Extracted information:
"""

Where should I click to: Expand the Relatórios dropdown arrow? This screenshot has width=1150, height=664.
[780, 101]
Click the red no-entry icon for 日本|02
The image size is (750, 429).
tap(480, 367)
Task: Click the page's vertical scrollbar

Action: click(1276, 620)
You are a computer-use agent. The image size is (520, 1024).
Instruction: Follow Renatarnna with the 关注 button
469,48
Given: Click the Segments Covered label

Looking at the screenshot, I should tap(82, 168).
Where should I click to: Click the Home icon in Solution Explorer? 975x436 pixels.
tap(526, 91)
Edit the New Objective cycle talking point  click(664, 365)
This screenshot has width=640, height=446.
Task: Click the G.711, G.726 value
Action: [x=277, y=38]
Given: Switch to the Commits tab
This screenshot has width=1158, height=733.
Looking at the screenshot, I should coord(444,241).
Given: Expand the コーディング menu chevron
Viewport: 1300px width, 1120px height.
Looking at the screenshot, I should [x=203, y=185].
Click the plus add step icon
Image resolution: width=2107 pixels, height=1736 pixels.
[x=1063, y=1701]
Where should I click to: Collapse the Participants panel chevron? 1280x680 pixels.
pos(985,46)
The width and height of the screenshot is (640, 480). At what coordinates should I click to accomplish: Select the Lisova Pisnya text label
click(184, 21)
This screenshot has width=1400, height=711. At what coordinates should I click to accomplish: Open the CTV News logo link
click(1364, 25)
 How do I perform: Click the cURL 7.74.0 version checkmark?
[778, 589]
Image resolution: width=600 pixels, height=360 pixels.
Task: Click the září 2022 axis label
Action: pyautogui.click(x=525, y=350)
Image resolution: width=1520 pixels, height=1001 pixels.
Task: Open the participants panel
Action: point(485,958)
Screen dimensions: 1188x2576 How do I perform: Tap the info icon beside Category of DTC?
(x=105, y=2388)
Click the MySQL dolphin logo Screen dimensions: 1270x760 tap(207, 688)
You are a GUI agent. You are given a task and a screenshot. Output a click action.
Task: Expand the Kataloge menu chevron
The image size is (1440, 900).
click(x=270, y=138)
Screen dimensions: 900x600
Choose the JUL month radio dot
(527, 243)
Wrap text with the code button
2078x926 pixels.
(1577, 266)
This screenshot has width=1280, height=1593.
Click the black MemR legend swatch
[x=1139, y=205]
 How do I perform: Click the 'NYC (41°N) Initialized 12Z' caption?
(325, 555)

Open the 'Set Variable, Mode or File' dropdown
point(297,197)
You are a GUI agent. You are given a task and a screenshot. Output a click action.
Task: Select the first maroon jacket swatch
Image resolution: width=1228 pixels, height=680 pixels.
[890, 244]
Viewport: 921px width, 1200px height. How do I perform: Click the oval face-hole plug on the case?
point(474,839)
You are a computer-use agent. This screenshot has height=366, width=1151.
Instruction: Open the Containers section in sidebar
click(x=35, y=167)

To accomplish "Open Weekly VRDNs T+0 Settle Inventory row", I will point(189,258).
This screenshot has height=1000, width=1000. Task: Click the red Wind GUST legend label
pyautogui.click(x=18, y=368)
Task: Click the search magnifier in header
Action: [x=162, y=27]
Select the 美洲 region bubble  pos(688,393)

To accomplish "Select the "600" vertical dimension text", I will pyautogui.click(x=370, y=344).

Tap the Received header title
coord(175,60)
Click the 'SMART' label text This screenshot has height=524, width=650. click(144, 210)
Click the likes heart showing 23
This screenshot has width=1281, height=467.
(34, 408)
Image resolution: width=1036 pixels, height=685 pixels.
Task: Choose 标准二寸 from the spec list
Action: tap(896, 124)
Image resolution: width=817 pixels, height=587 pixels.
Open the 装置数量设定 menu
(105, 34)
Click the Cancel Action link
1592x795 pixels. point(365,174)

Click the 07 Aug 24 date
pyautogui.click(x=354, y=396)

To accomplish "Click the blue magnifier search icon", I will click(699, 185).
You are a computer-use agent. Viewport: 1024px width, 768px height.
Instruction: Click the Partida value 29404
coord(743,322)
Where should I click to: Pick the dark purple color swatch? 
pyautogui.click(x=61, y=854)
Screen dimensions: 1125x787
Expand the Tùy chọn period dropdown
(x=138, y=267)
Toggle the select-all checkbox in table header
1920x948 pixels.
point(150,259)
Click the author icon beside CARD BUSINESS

"""

Goal of the exercise: Among the lines above, list those that contain the word "computer".

Solution for this task:
You are a computer-use agent. The image size is (520, 1024).
You are a computer-use agent. This screenshot has height=366, width=1151.
You are a computer-use agent. Viewport: 1024px width, 768px height.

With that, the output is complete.